§ **Written task 1**
List each figure that the CDMA NoC text refers to, naming each one once in order of first mention.
§ **Written task 2**
Please retype the CDMA NoC text from "(1) Transmitter-based protocol" up to and including "data to others.".
** BEGIN Document text **
The digital decoding scheme used in the CDMA NoC is illustrated in Figure 7 . The decoding scheme accumulates the received sum values into two separated parts, a positive part and a negative part, according to the bit value of the spreading code used for decoding. For instance, as illustrated in Figure 7 , the received first sum value will be put into the pos- itive accumulator if the first bit of the spreading code for decoding is "0," otherwise, it will be put into the negative accumulator.
The same selection and accumulation operations are also performed on the other received sum values. The principle of this decoding scheme can be explained as follows. If the original data bit to be transferred is "1," after the XOR logic in the encoding scheme illustrated in Figure 5 , it can only contribute a nonzero value to the sums of data chips when a bit of spreading code is "0." Similarly, the 0-value original data bit can only contribute a nonzero value to the sums of data chips when a bit of spreading code is "1." Therefore, after accumulating the sum values according to the bit values of the spreading code, either the positive part or negative part is larger than the other if the spreading codes have orthogonal and balance properties. Hence, the original data bit can be decoded by comparing the values between the two accumulators. Namely, if the positive accumulation value is larger than the negative accumulation value, the original data bit is "1"; otherwise, the original data bit is "0."
Spreading code selection
As discussed in Section 3.2.1, the presented encoding/decoding scheme requires the spreading codes used in the CDMA NoC to have both the orthogonal and balance properties. The orthogonal property was explained in the first paragraph of Section 3.2. The balance property means that the number of bit "1" and the number of bit "0" in a spreading code should be equal. Because Walsh code [13] has the required orthogonal and balance properties, it is chosen as the spreading code for the CDMA NoC. In an S-bit (S = 2 N , integer N > 1) length Walsh code set, there are S-1 sequences which have both the orthogonal and balance properties. Hence, the proposed CDMA NoC can have at most S-1 nodes connecting with one "CDMA transmitter" and one "network arbiter" block as illustrated in Figure 2 .
Spreading code protocol
In a CDMA network, if multiple users simultaneously use the same spreading code to encode their data packets for transmission, the data to be transferred will interfere with each other because of the loss of orthogonal property among the spreading codes. This situation is called spreading code conflict, which should be avoided. Spreading code protocol is a policy used to decide how to assign and use the spreading codes in a CDMA network in order to eliminate or reduce the possible spreading code conflicts. Several spreading code protocols have been proposed for CDMA packet radio network [14, 15] . Among these proposed spreading code protocols, only transmitter-based protocol (T protocol) and transmitter-receiver-based protocol (T-R protocol) are conflict-free if the users in the network send data to each other randomly. The principles of these two spreading code protocols will be shortly introduced in the following two paragraphs.
(1) Transmitter-based protocol (T protocol): the unique spreading code allocated to each user will be used by the user himself to transfer data to others.
(2) Transmitter-receiver-based protocol (T-R protocol): two unique spreading codes will be assigned to each user in the network, and then a user will generate a new spreading code from the assigned two unique codes for its data encoding.
** END Document text **
** BEGIN Data excerpts **
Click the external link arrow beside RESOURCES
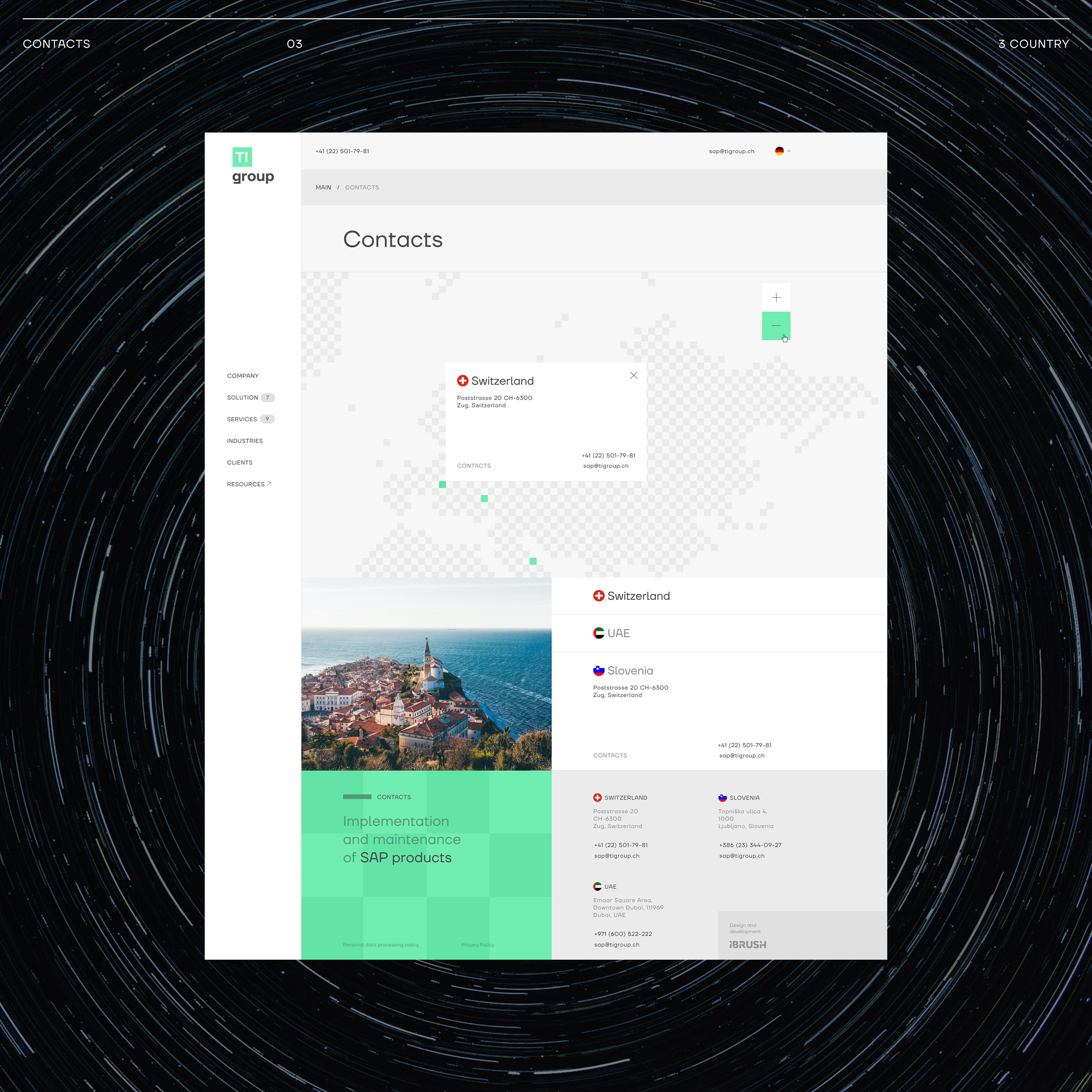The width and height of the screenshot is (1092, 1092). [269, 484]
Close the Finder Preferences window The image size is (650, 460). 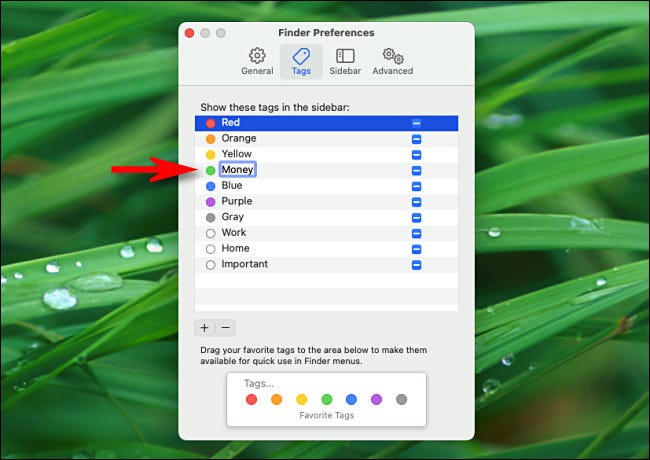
** END Data excerpts **
** BEGIN Data excerpts **
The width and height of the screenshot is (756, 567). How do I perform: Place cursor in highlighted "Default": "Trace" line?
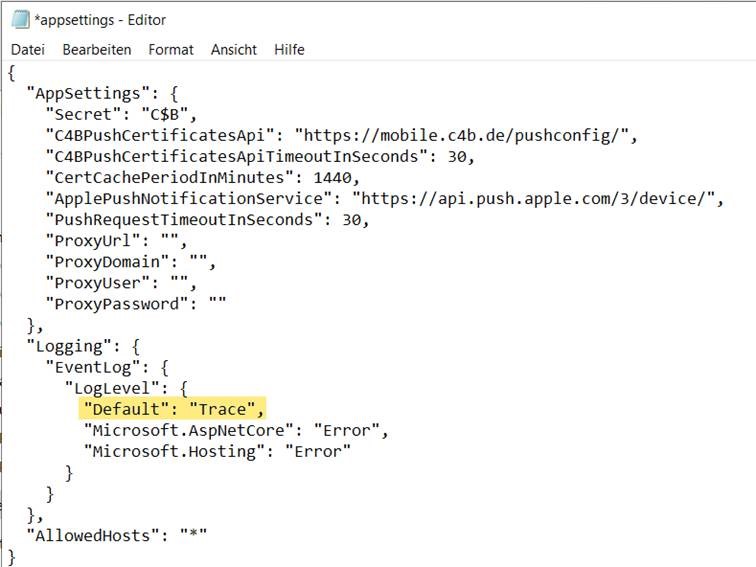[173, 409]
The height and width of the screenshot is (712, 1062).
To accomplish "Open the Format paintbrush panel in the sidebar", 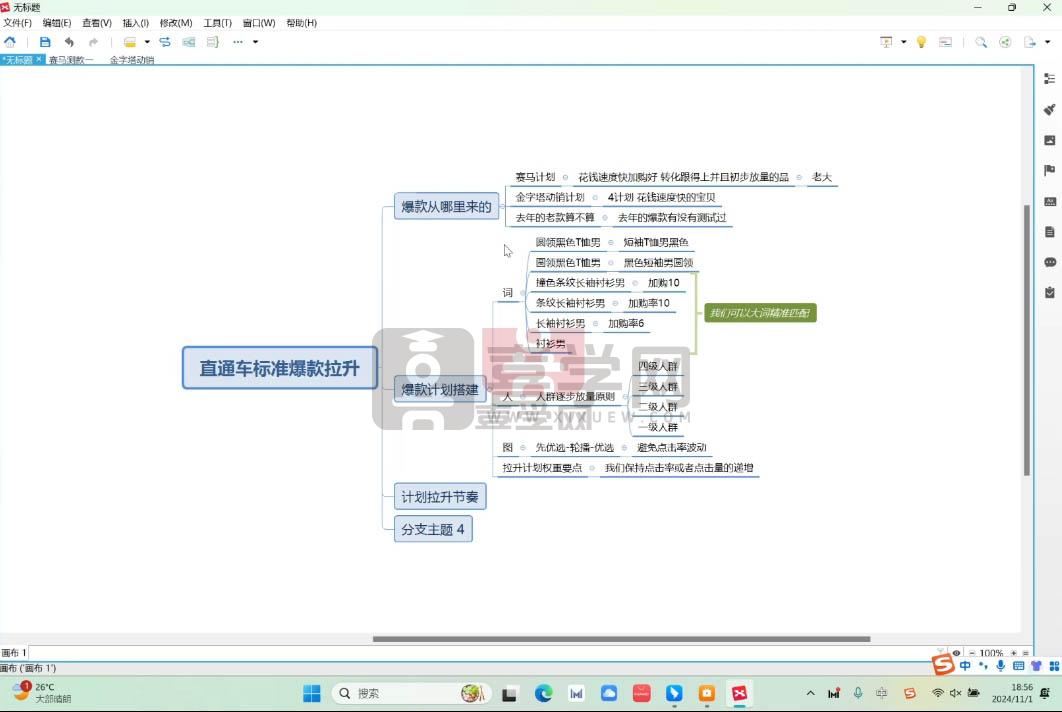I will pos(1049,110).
** END Data excerpts **
§ **Exercise response 1**
Figure 7, Figure 5, Figure 2

§ **Exercise response 2**
(1) Transmitter-based protocol (T protocol): the unique spreading code allocated to each user will be used by the user himself to transfer data to others.